┌────────
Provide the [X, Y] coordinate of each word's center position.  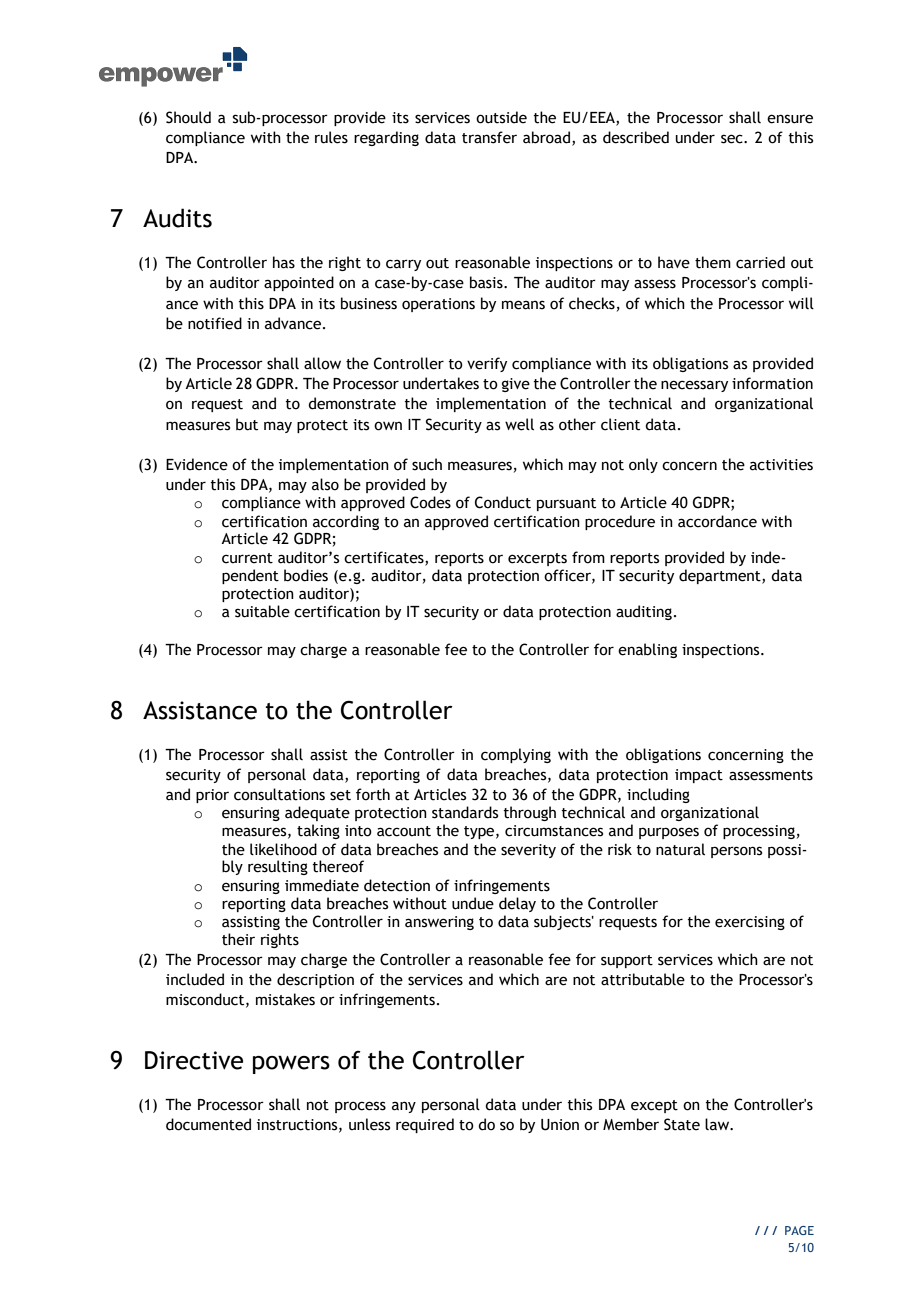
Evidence [197, 464]
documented [208, 1124]
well [519, 424]
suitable [262, 611]
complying [516, 755]
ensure [790, 119]
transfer [489, 137]
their [238, 939]
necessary [694, 386]
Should [188, 117]
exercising [750, 923]
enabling [647, 650]
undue [473, 903]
└────────
■ THE REQUEST:
Reproduce every line of the records above, including the requests, and shift each coordinate in the answers by adding 50 to both its X and Y values. Omit the pictures from the output.

■ SOLUTION FOR THIS TASK:
Provide the [X, Y] coordinate of each word's center position.  
Evidence [247, 514]
documented [258, 1174]
well [569, 474]
suitable [312, 661]
complying [566, 805]
ensure [840, 169]
transfer [539, 187]
their [288, 989]
necessary [744, 436]
Should [238, 167]
exercising [800, 973]
enabling [697, 700]
undue [523, 953]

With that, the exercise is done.